What the task requires: For this exercise, copy exactly only the lines from the one containing "Viewport: 1368px width, 627px height." to the final line of the material below, without the pictures.

*** Opening of Material to process ***

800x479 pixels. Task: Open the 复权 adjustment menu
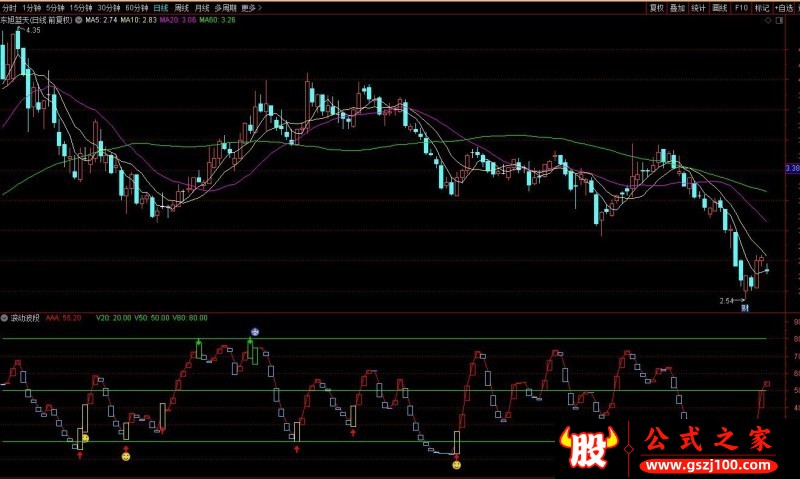(657, 7)
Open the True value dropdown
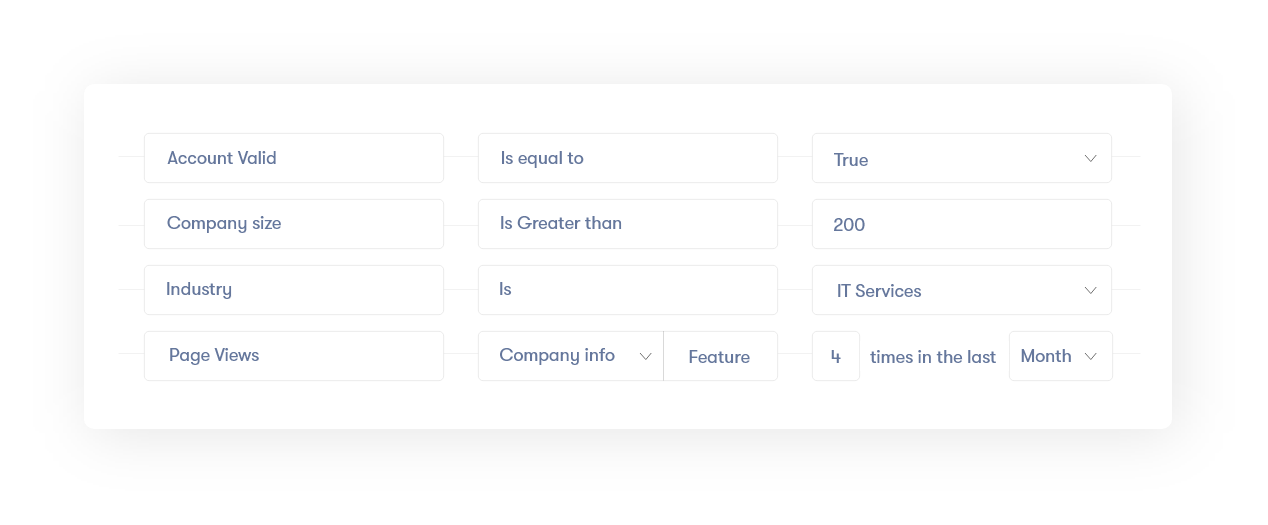This screenshot has height=525, width=1268. pos(960,159)
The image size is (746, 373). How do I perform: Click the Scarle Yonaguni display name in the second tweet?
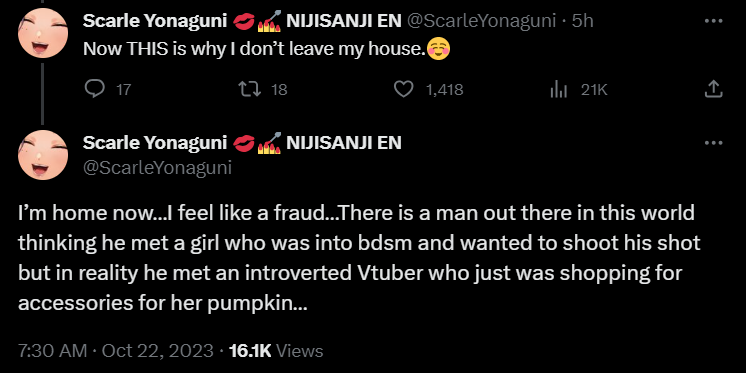[155, 143]
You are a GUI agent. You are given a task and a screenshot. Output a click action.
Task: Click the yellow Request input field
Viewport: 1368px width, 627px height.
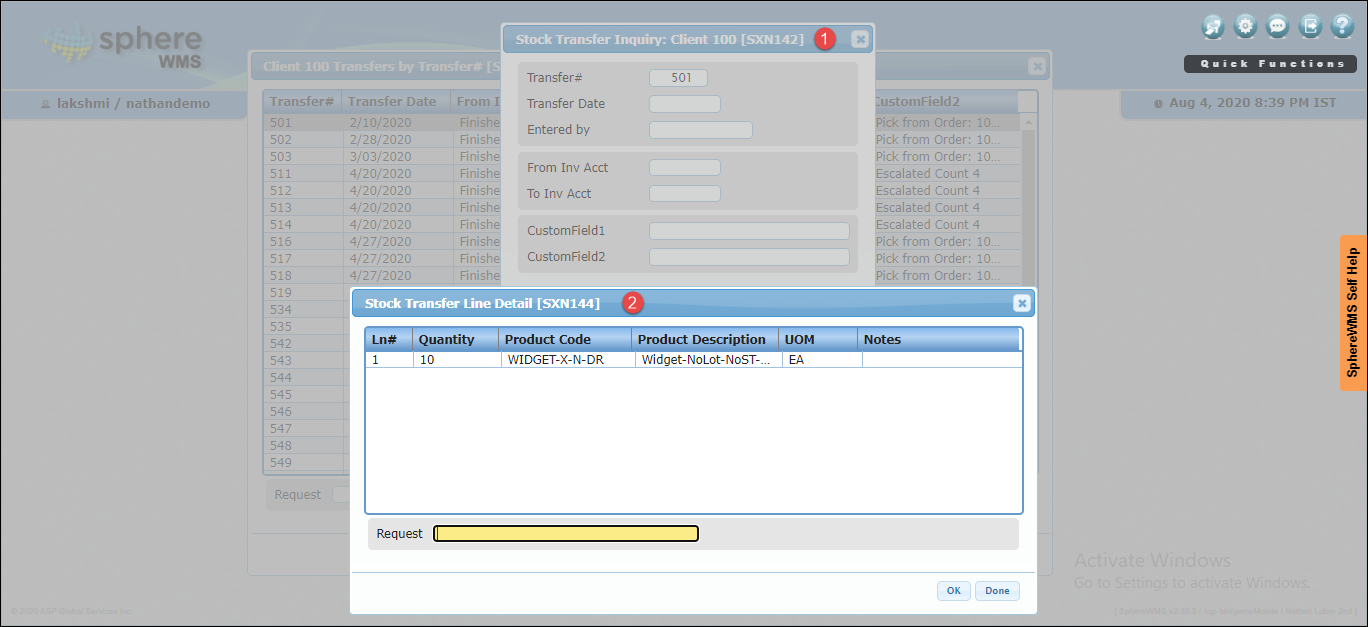(x=566, y=534)
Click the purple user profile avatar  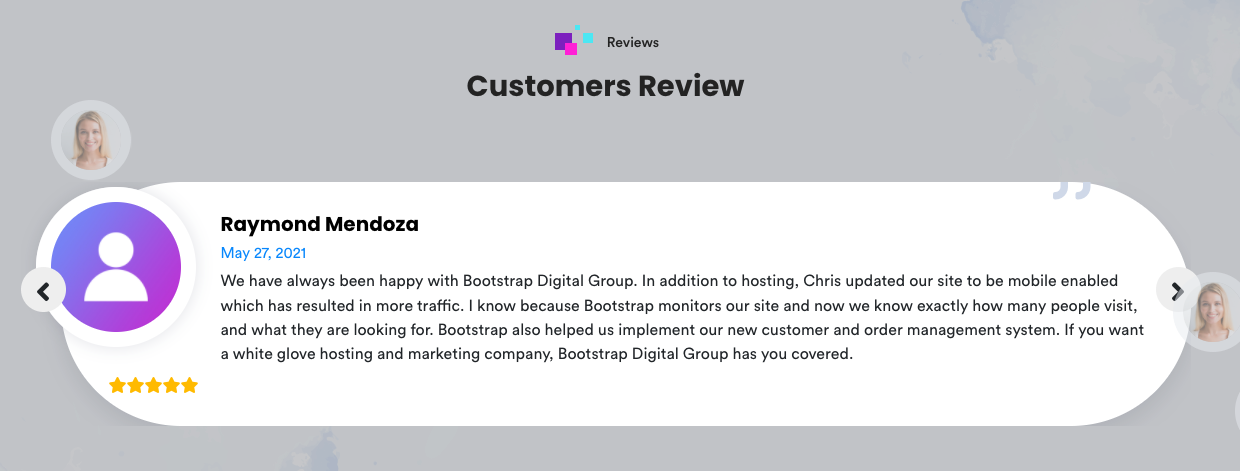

*** Close of Material to process ***

Answer to the exercise:
Viewport: 1368px width, 627px height.
(x=566, y=534)
Click the purple user profile avatar  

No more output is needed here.